→ Objectif visé
Réécrivez le passage de l'extrait choisi qui commence par « Plusieurs personnes croient » et se poursuit jusqu'à « les calories ingérées. », en remplaçant « glucides » par « hydrates de carbone ».

→ Extrait choisi
# # # #
Les scientifiques évaluent l’intérêt des méthodes d’entraînement en mesurant leur effet sur la consommation maximale d’oxygène (VO2max). Le VO2max reflète l’aptitude du système cardiorespiratoire (poumons, cœur, circulation sanguine, muscles, etc.) à faire du travail musculaire prolongé. Aucune recherche ne montre qu’on peut augmenter son VO2max en s’entraînant à moins de 50% du VO2max. On franchit généralement ce seuil dès lors que la fréquence cardiaque est d’au moins 120 à 130 battements par minute.
On a de bonnes raisons de croire que la meilleure intensité d’entraînement pour améliorer le VO2max est justement celle correspondant au VO2max, c’est-à-dire à peu près l’intensité de pédalage que vous pourriez maintenir pendant une course contre la montre de 3 ou 4 km, soit un effort maximal d’environ 5 min. Pour maximiser le temps de pédalage à intensité aussi élevée, on fait des séances d’entraînement par intervalles, par exemple trois séries de 5 ou 6 fractions d’effort de 1 min, avec 2 min de récupération active (mouliner doucement) entre les répétitions, et 5 min entre les séries. On cumule ainsi au moins 15 min à intensité cible.
Mais que penser des intensités encore plus élevées de pédalage, par exemple celles qu’on atteint pendant des sprints de quelques secondes seulement? On a cru jusqu’à tout récemment que des pointes d’effort aussi violent n’avaient aucun effet sur l’aptitude aérobie. Mais on avait tout faux ! Le professeur Martin Gibala, de McMaster University, a mesuré l’endurance de 14 sujets en excellente condition physique avant et après une période d’entraînement comprenant des séances de seulement 4 à 8 sprints d’aussi peu que 30 s (récupération passive de 4 min entre les fractions d’effort). Le test d’évaluation de l’endurance consistait à tenir le plus longtemps possible une intensité de pédalage correspondant à 80% du VO2max. En moyenne, cette mesure de l’endurance est passée de 26 à 51 min. Impressionnant ! Une recherche menée par le professeur Peter Lemon dans un autre laboratoire ontarien a révélé qu’on peut obtenir des gains aussi importants de l’aptitude aérobie avec aussi peu que six séances (en deux semaines) de 4 à 8 sprints à intensité maximale de seulement 10 s (récupération de 2 ou 4 min) !
Plusieurs personnes croient encore que pour maigrir, il faut éviter de s’entraîner à intensité trop élevée. Il est vrai qu’à plus d’environ 90% du VO2max – c’est à peu près l’intensité d’une course contre la montre de 15 à 20 km –, les muscles n’oxydent que des glucides (sucre) et pas de lipides (graisse). Mais en réalité, pendant les heures qui suivent une séance intensive où on a oxydé surtout des glucides, on métabolise davantage de lipides. En fin de compte, pour le poids corporel, tout ce qui compte, c’est la différence entre les calories dépensées et les calories ingérées.
# # # #
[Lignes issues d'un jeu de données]

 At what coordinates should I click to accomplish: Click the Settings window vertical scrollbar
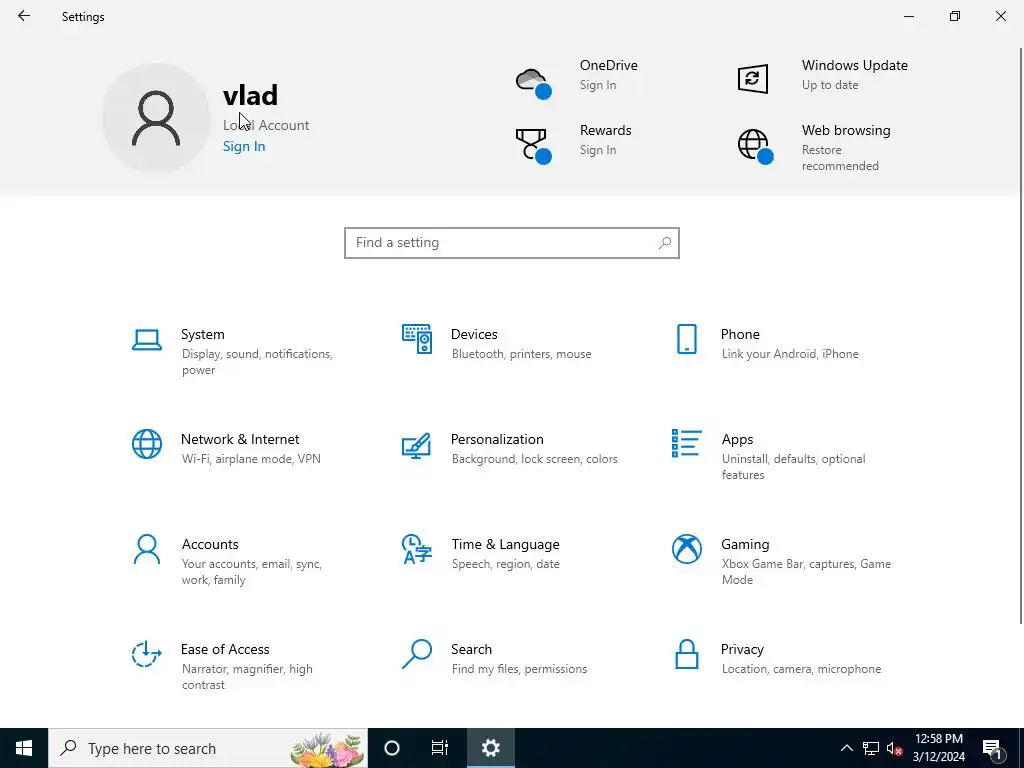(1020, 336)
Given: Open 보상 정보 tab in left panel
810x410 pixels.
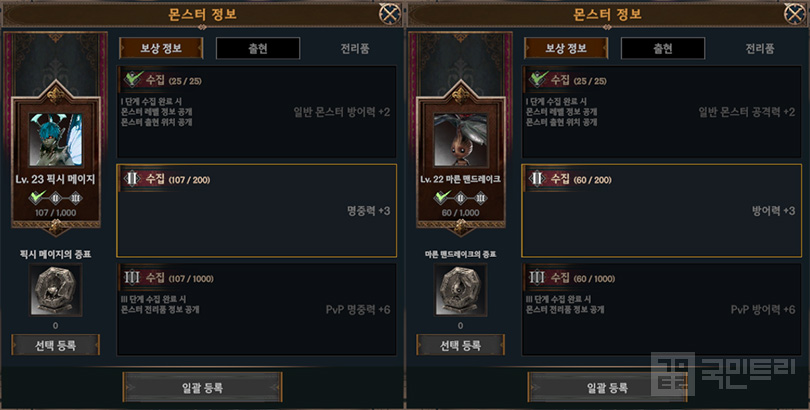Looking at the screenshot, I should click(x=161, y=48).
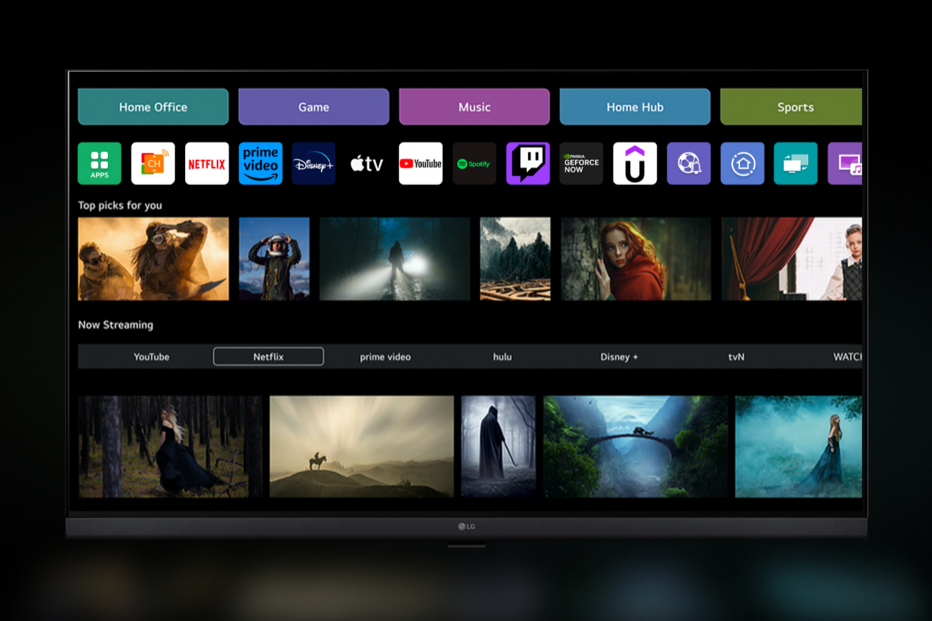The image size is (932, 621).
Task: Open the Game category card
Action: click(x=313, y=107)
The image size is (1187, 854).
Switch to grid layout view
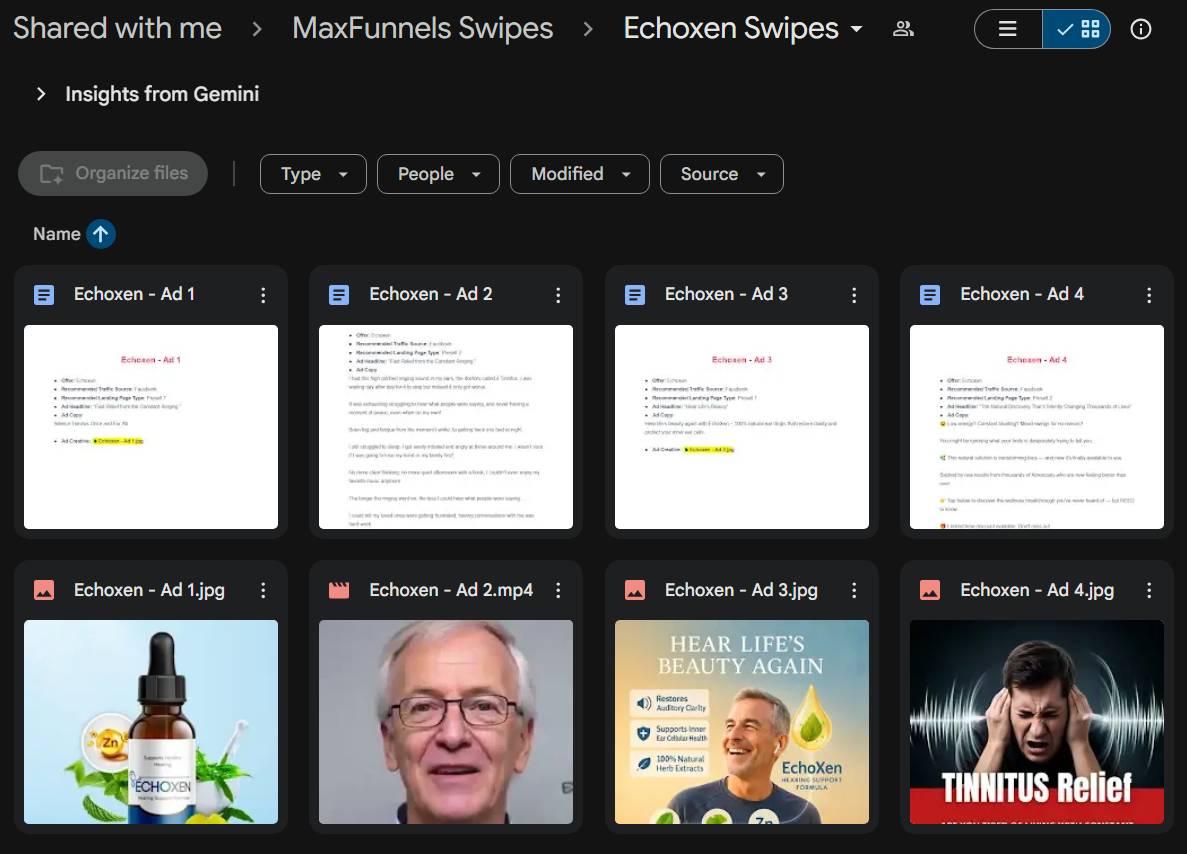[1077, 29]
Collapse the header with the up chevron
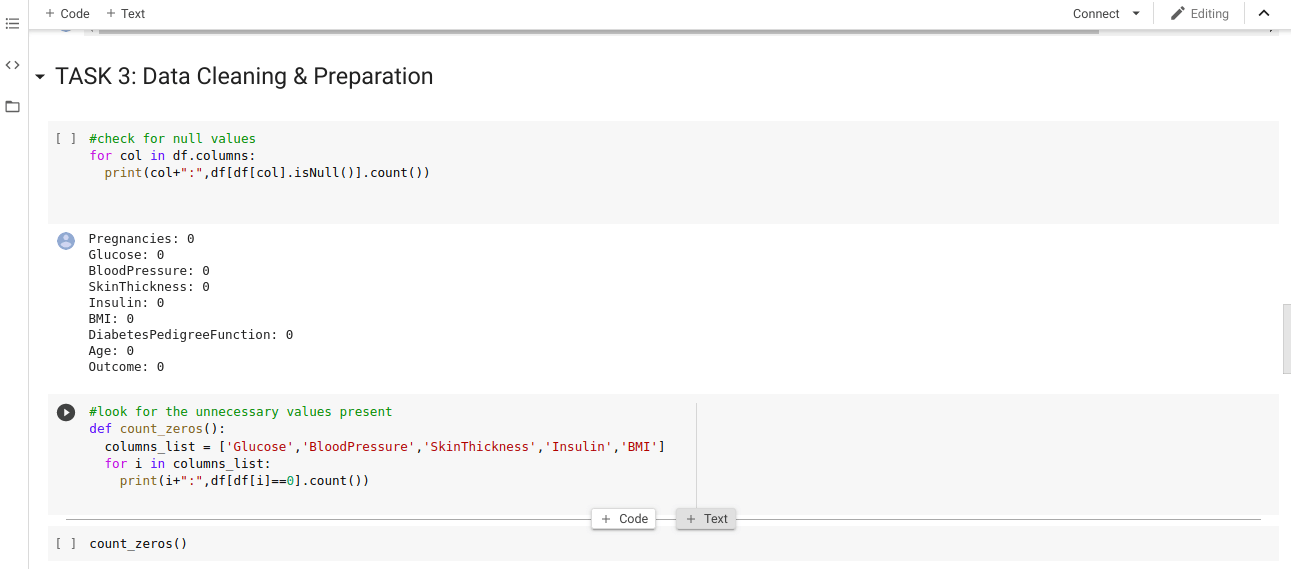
# # # #
→ Solution proposée
Plusieurs personnes croient encore que pour maigrir, il faut éviter de s’entraîner à intensité trop élevée. Il est vrai qu’à plus d’environ 90% du VO2max – c’est à peu près l’intensité d’une course contre la montre de 15 à 20 km –, les muscles n’oxydent que des hydrates de carbone (sucre) et pas de lipides (graisse). Mais en réalité, pendant les heures qui suivent une séance intensive où on a oxydé surtout des hydrates de carbone, on métabolise davantage de lipides. En fin de compte, pour le poids corporel, tout ce qui compte, c’est la différence entre les calories dépensées et les calories ingérées.